Abstract
Una delle cause più frequenti di sofferenza dei nervi cranici (n.c.), V,VII e VIII è un conflitto neurovascolare che si determina a livello dell'angolo pontocerebellare. La metodica diagnostica di elezione è la risonanza magnetica. Scopo di questo studio è stato quello di valutare l'utilità della sequenza 3D-FT CISS per la diagnosi di tale patologia.
Le immagini ottenute con questa metodica sono state in grado di identificare situazioni di conflitto neurovascolare in 5 casi su 16 di nevralgia trigeminale e nell'unico caso di emispasmo del facciale. Nei 69 pazienti con sofferenza dell'ottavo n.c. un conflitto era presente in 13 casi in cui era presente ipoacusia, variamente associata ad acufeni e vertigini; in 2 casi caratterizzati da acufeni e in 1 che lamentava solo vertigini.
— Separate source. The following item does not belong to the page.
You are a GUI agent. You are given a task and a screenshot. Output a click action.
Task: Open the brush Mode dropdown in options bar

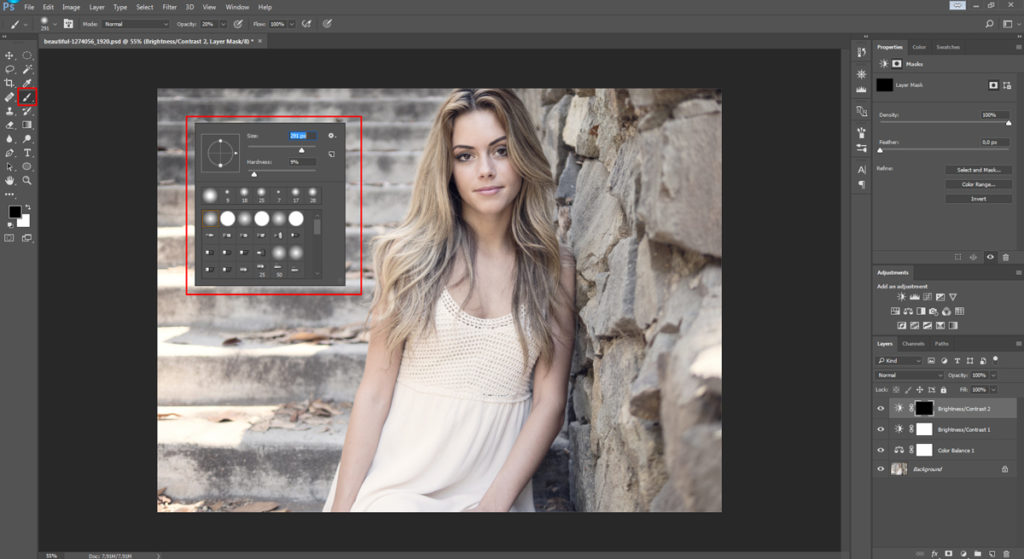pos(136,23)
In 2 pazienti con sofferenza del VII n.c. ed in 24 di quelli con sofferenza dell'VIII era presente una situazione di contiguità tra il nervo ed un vaso, generalmente un'ansa vascolare della PICA o dell'AICA. Tuttavia solo nel 48% dei casi la condizione di contiguità si associava a manifestazioni cliniche a carico del 8° nervo cranico.
Alla luce dei dati clinici e neuroradiologici si può concludere che la sequenza 3D-FT CISS, grazie al suo elevato potere di risoluzione spaziale, è un valido ausilio diagnostico nel documentare una situazione di conflitto neurovascolare.